START Extracted entries

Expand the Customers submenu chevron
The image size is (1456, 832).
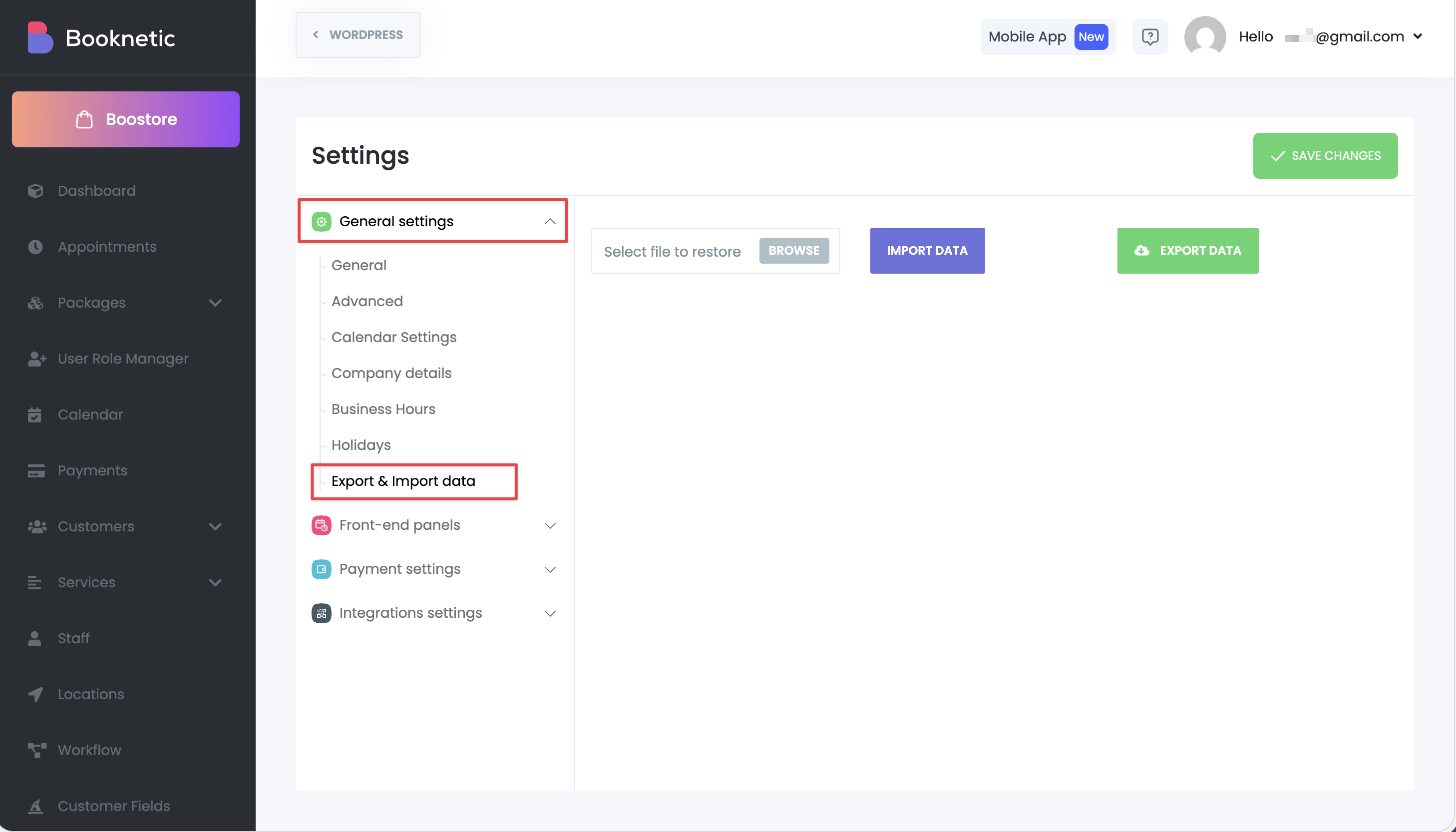(215, 526)
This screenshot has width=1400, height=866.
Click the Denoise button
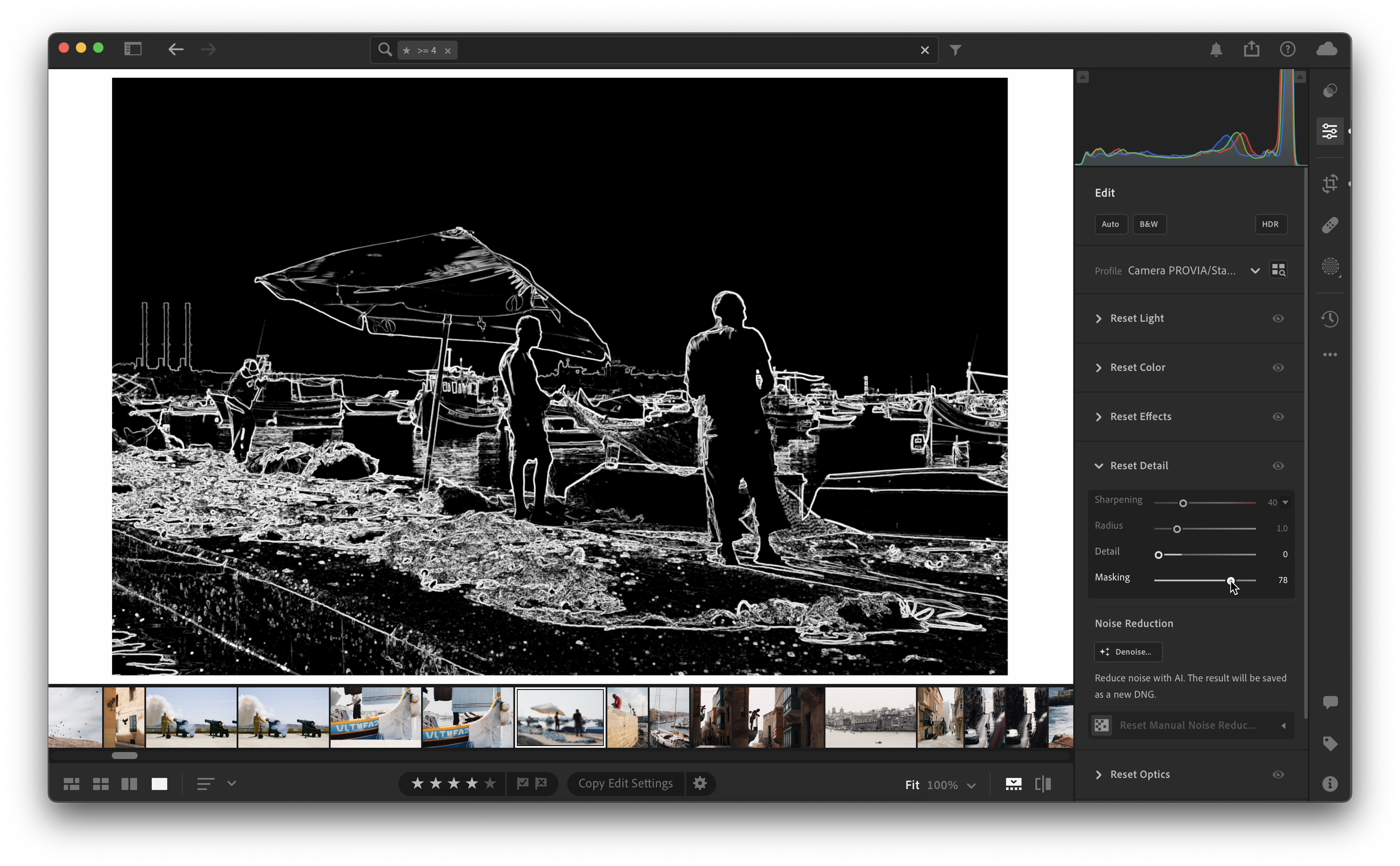tap(1127, 652)
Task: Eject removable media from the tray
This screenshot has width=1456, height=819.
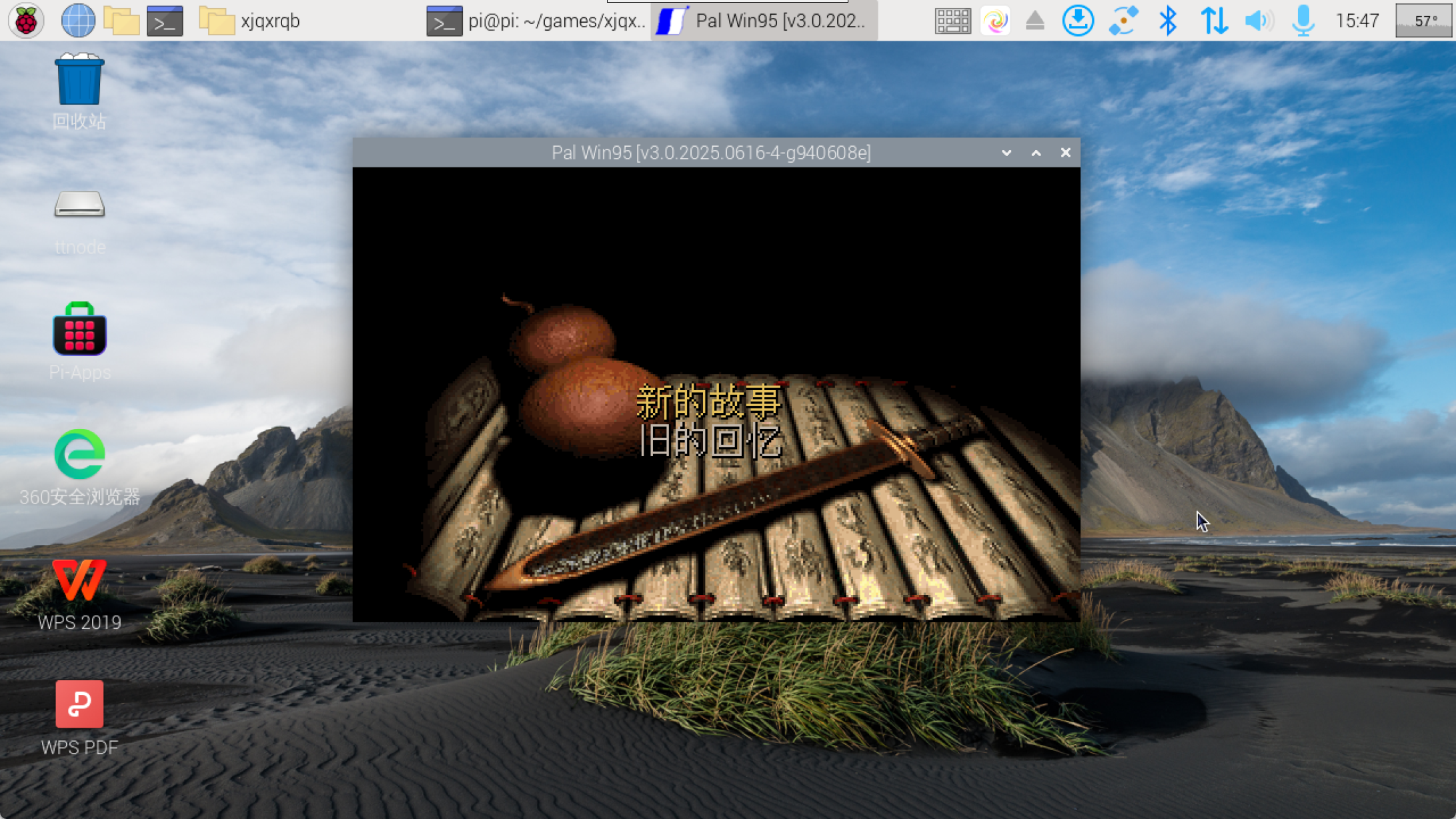Action: 1035,21
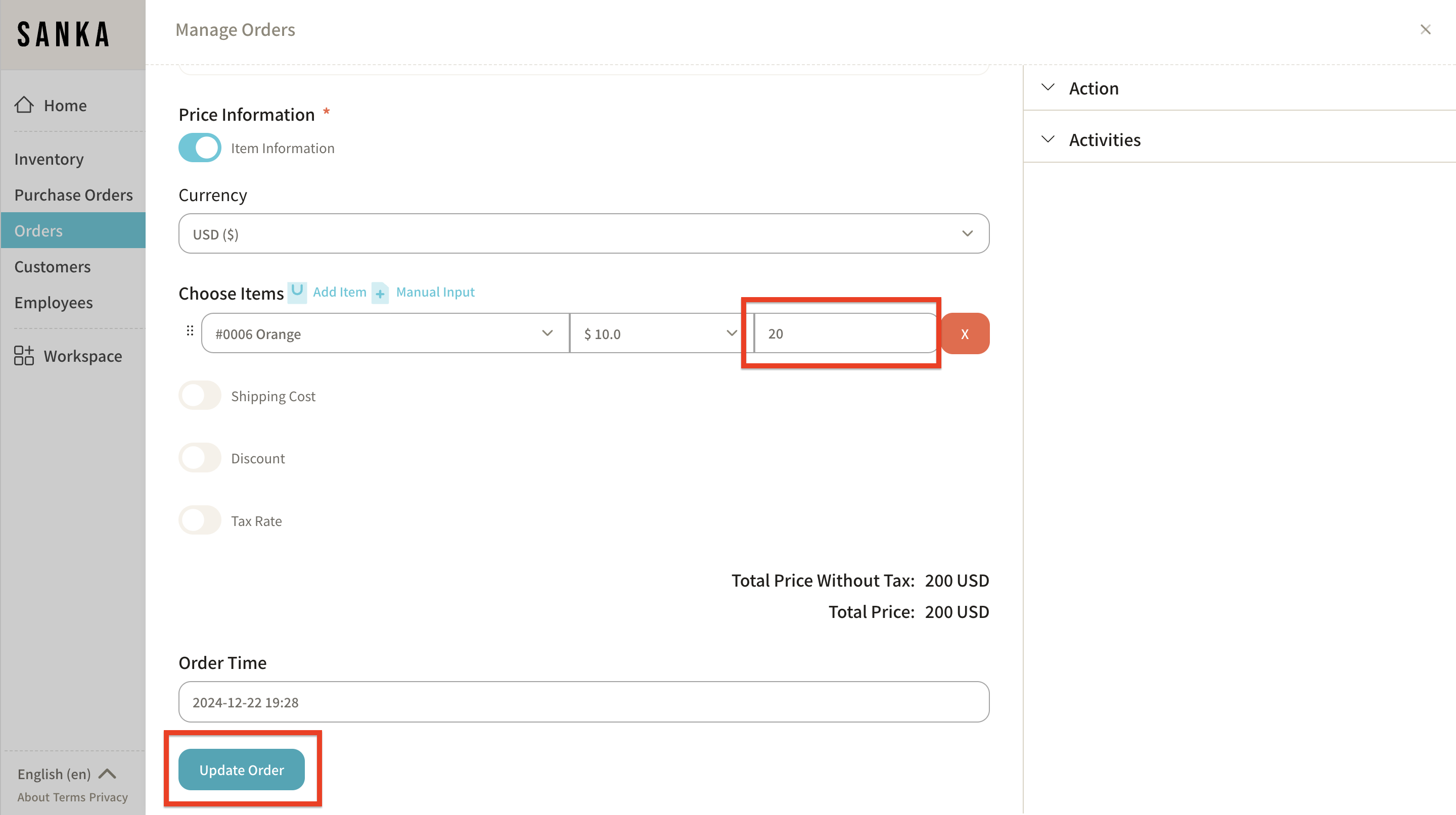Screen dimensions: 1456x815
Task: Enable the Tax Rate toggle
Action: pos(200,521)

END Extracted entries

# Task instructions:
In your copy, repeat each record exactly and include no pictures.

# Expected output:
Expand the Customers submenu chevron
The image size is (1456, 832).
(215, 526)
This screenshot has width=1400, height=866.
Click the Denoise button
tap(1127, 652)
Task: Eject removable media from the tray
This screenshot has width=1456, height=819.
Action: 1035,21
Screen dimensions: 1456x815
Task: Enable the Tax Rate toggle
Action: pos(200,521)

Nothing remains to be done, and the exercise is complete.